The newer the tool, the tougher it is to use correctly. Sometimes nobody — not even the toolmaker itself — knows how to use it right.
As Docker moves from a hyped newcomer to a battle-tested technology, early adopters have developed best practices and ideal setups to get the most out of it. Along the way, they’ve identified what works — and what doesn’t.
Here are five mistakes that come with using Docker, along with some advice on how to steer clear of them.
Using quick-and-dirty hacks to store secrets
“Secrets” cover anything that you would not want outsiders to see — passwords, keys, one-way hashes, and so on. The Docker team has enumerated some of the hacks people use store secrets, including environment variables, tricks with container layers or volumes, and manually built containers.
Many of these are done as quick hacks for the sake of convenience, but they can be quickly enshrined as standard procedure — or, worse, leak private information to the world at large.
Part of the problem stems from Docker not handling these issues natively. A couple of earlier proposals were closed for being too general, but one possibility currently under discussion is creating a pluggable system that can be leveraged by third-party products like Vault.
Keywhiz, another recommended storer of secrets, can be used in conjunction with volumes. Or users can fetch keys using SSH. But using environment variables or other “leaky” methods should be straight out.
Taking the “one process per container” rule as gospel
Running one process per container is a good rule of thumb — it’s in Docker’s own best practices document — but it’s not an absolute law. Another way to think about it is to have one responsibility per container, where all the processes that relate to a given role — Web server, database, and so on — are gathered together because they belong together.
Sometimes that requires having multiple processes in a single container, especially if you need instances of syslog or cron running inside the container. Baseimage-docker was developed to provide a baseline Linux image (and sane defaults) with those services.
If your reason for having a one-process container is to have a lean container, but you still need some kind of caretaker functionality (startup control, logging), Chaperonemight help, as it provides those functions with minimal overhead. It’s not yet recommended for production use, but according to the GitHub page, “if you are currently starting up your container services with Bash scripts, Chaperone is probably a much better choice.”

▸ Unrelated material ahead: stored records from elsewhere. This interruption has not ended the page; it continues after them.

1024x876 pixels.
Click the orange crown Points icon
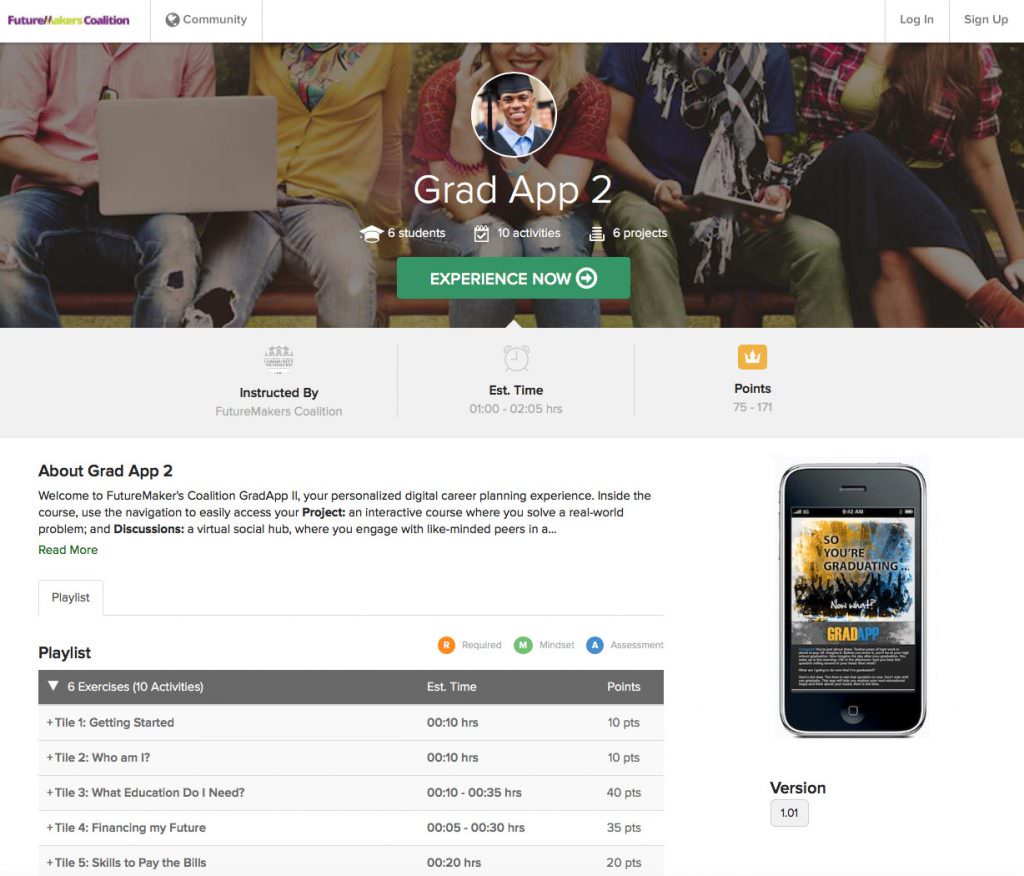click(x=752, y=357)
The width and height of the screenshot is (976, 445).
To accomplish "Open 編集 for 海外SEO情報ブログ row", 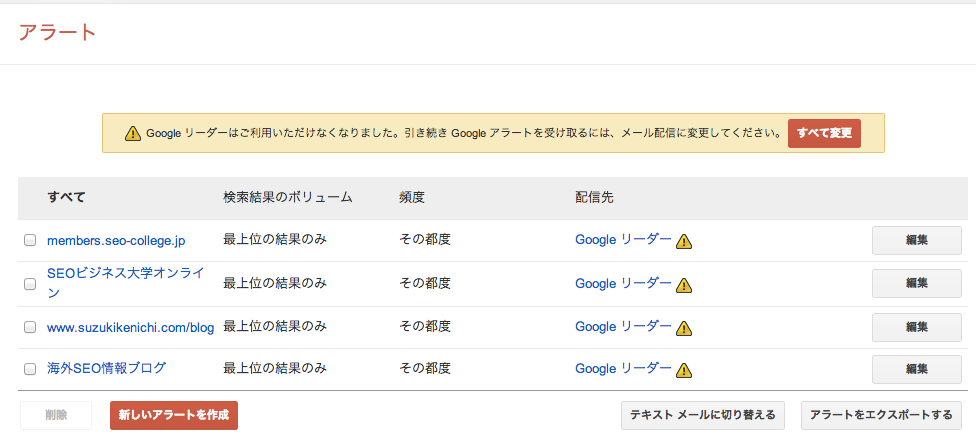I will [x=916, y=368].
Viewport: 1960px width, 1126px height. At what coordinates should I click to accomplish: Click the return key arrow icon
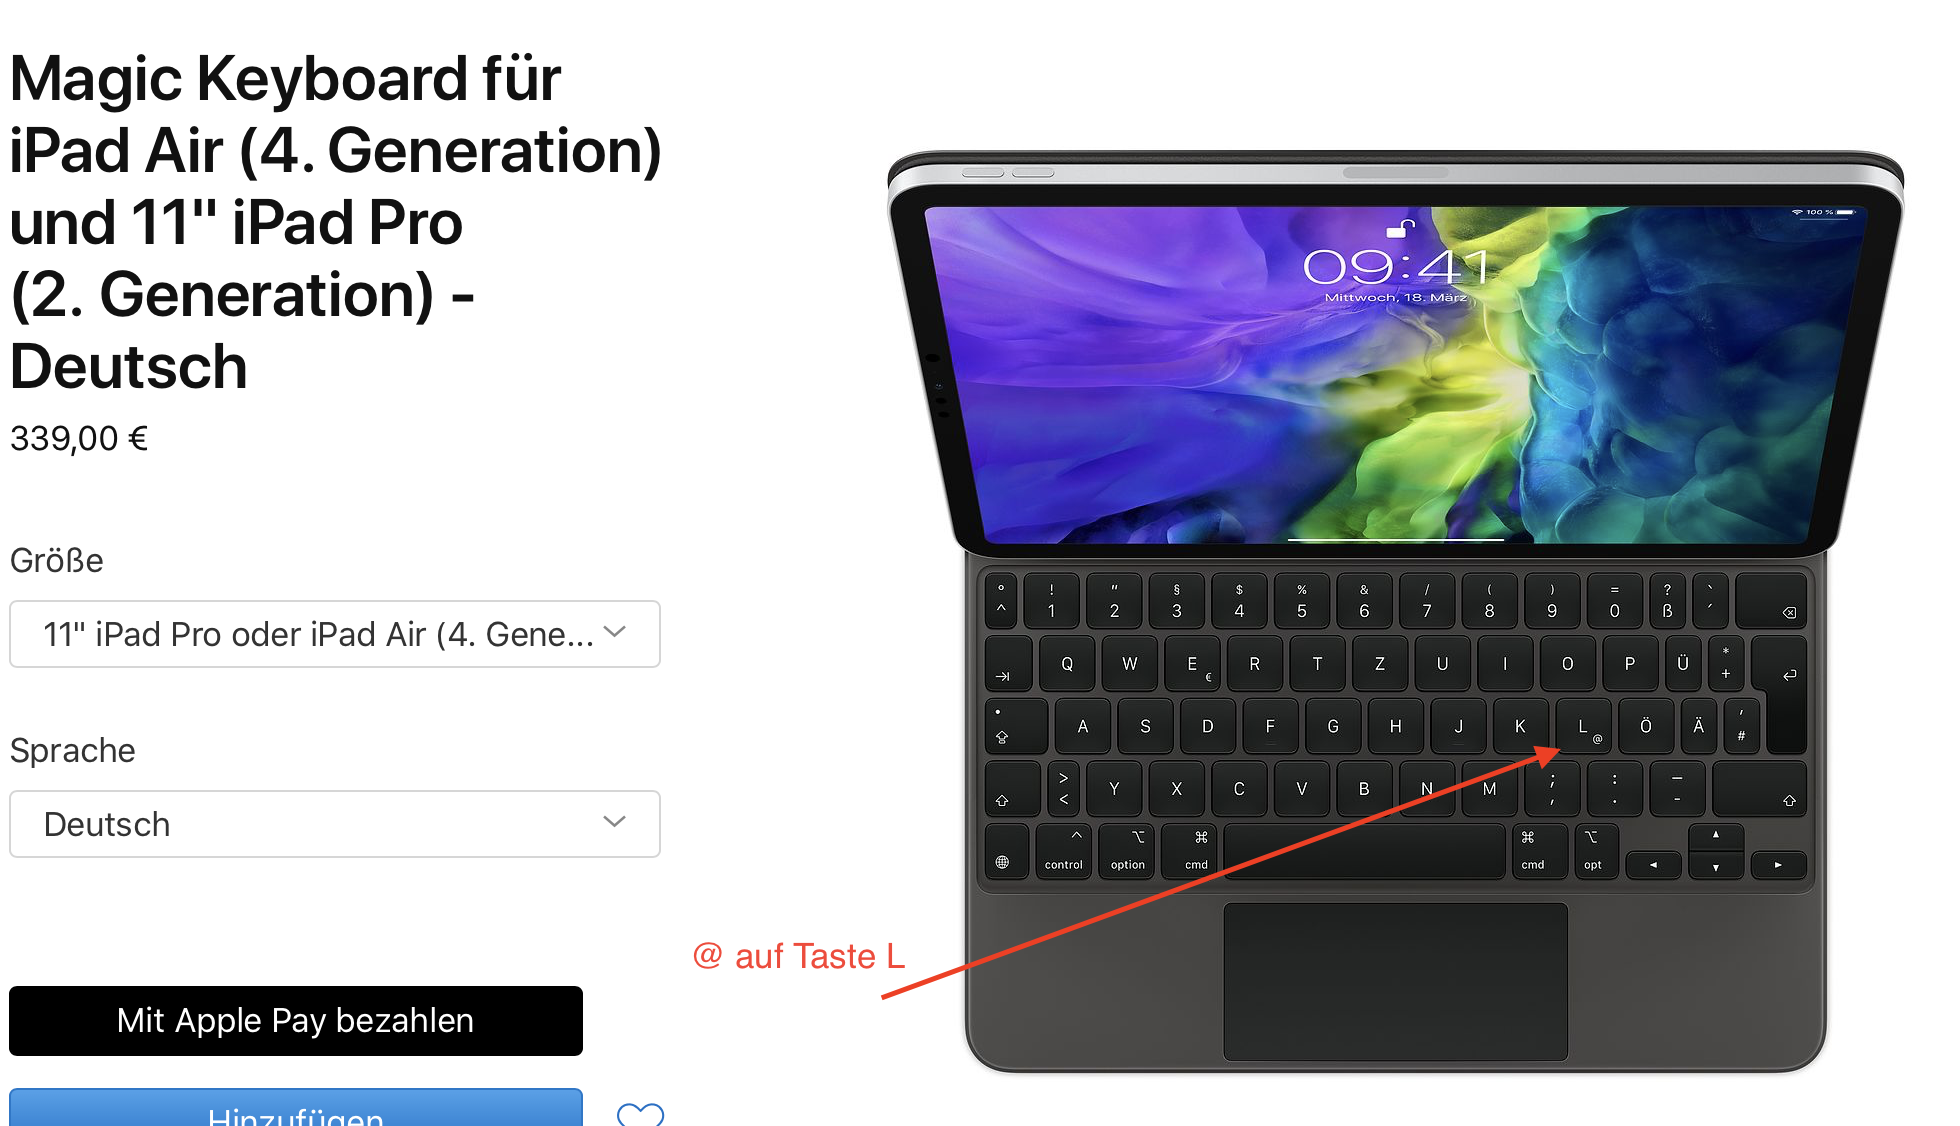tap(1789, 675)
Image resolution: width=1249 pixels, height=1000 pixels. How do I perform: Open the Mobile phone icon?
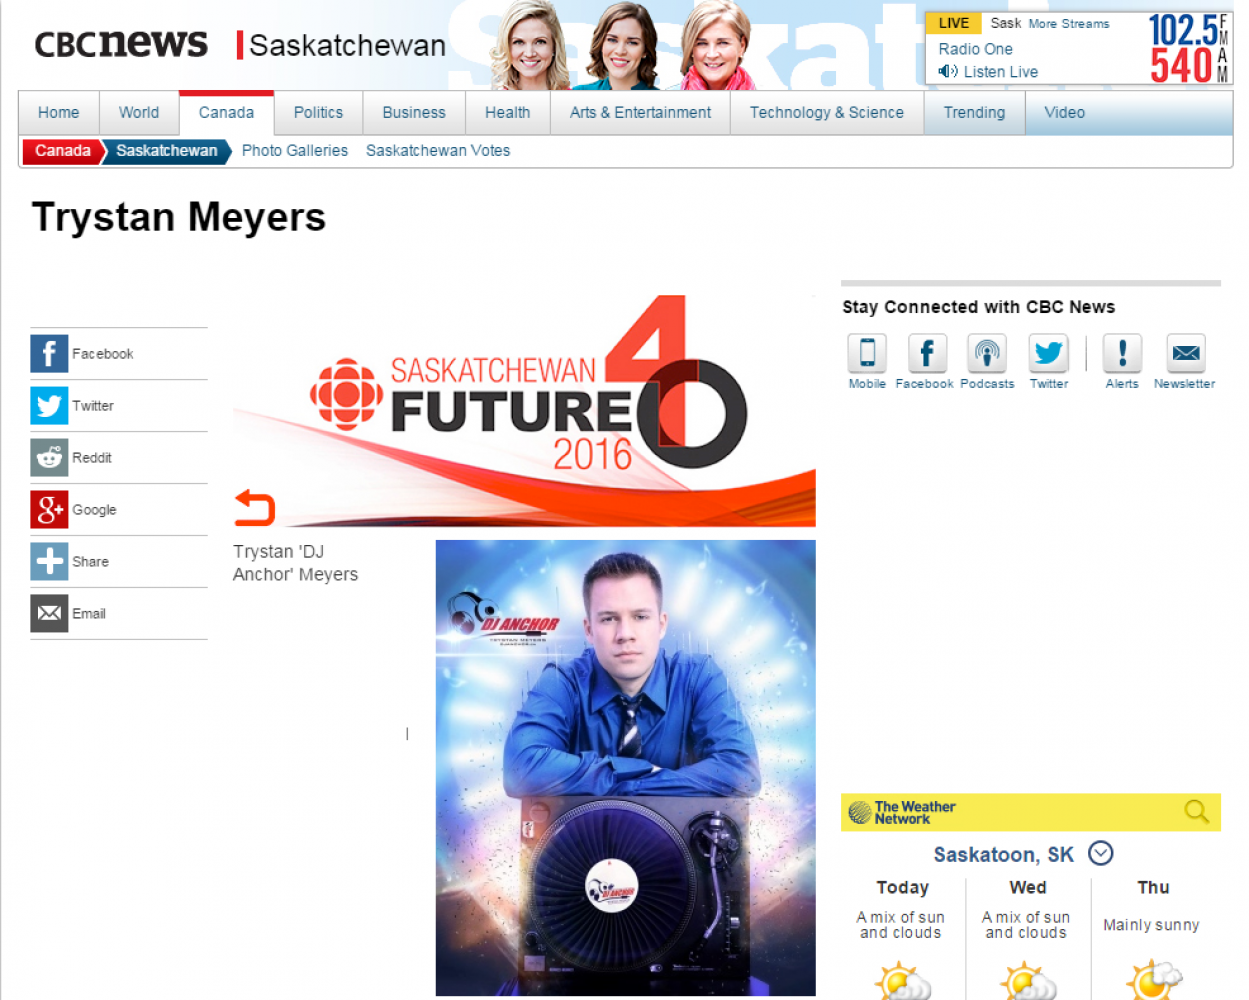867,354
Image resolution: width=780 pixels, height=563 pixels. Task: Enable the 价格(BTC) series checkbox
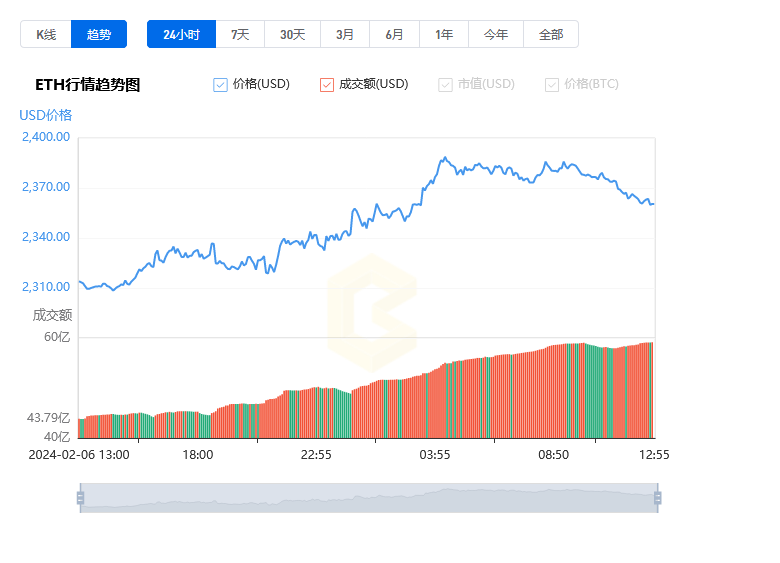552,85
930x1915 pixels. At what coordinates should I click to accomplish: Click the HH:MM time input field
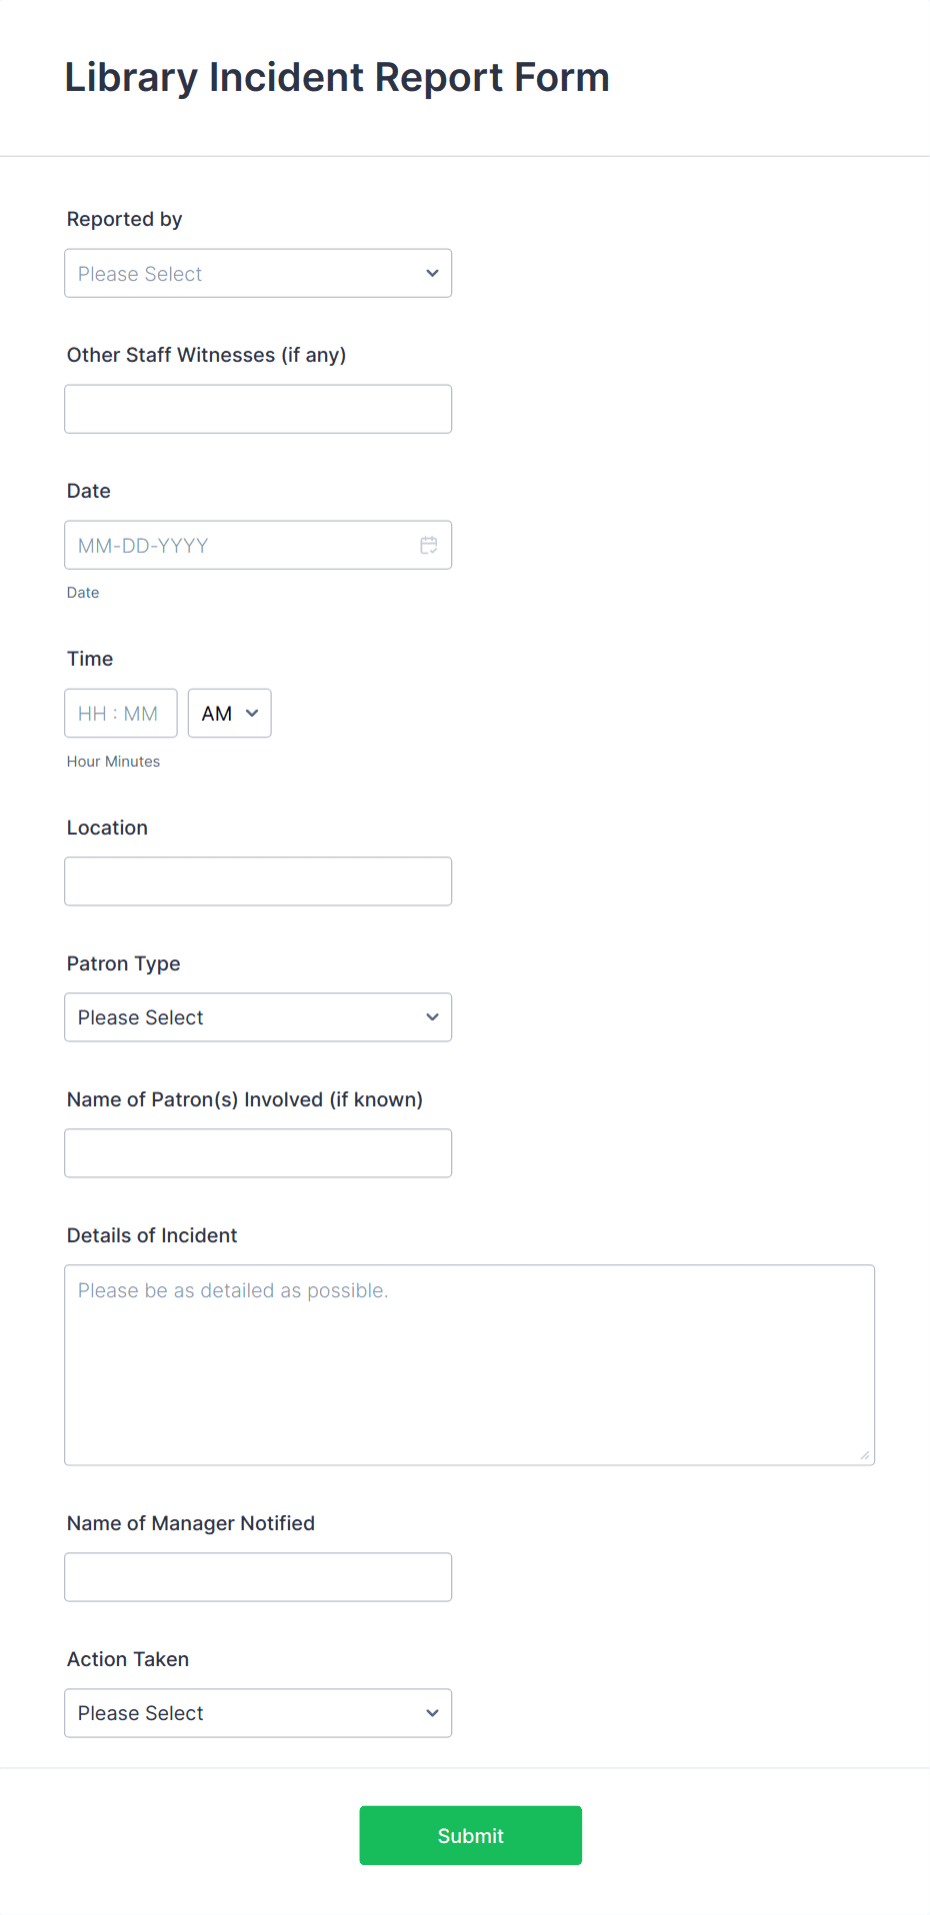pyautogui.click(x=120, y=713)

Ignoring the consequences of caching with Dockerfiles
If images are taking forever to build from Dockerfiles, there’s a good chance misuse or misunderstanding of the build cache is the culprit. Docker provides a few notesabout how the cache behaves, and the folks at devo.ps detail specific behaviors that can inadvertently invalidate the cache. (
RUN commands are the biggest culprits.)
The reverse can also be true: Sometimes, you don’t want the cache to preserve everything, but purging the whole cache is impractical. The folks at CenturyLink have useful notes on when and how to selectively invalidate the cache.
Using Docker when a package manager will do
“Today Docker is usually used to distribute applications instead of just [used] for easier scaling,” says software developer Marc Scholten. “We’re using containers to avoid the downsides of bad package managers.”
If the goal is to simply grab a version of an application and try it out in a disposable form, Docker’s fine for that. But there are times when you really need a package manager. A package manager operates at a lower level of abstraction than a Docker image, provides more granularity, and automatically deals with issues like dependency resolution between packages.
Here and there, work is being done to determine how containers could be used to replace conventional package management altogether. CoreOS, for instance, employs containers as a basic unit of system management. But for now, containers (meaning Docker) are best suited for situations where the real issues are scale and the need to encapsulate multiple versions of apps without side effects.
Building mission-critical infrastructure without laying a foundation first
This ought to be obvious, but it always bears repeating: Docker, like any other tool, works best when used in conjunction with other best practices for creating mission-critical infrastructure. It’s a puzzle piece, not the whole puzzle.
Matt Jaynes of Valdhaus (formerly DevOps University) has noted that he sees “too many folks trying to use Docker prematurely,” without first setting up all the vital details around Docker. “Using and managing [Docker] becomes complex very quickly beyond the tiny examples shown in most articles promoting [it],” says Jaynes.
Automated setup, deployment, and provisioning tools, along with monitoring, least-privilege access, and documentation of the arrangement ought to be in place before Docker is brought in. If that sounds nontrivial, it ought to.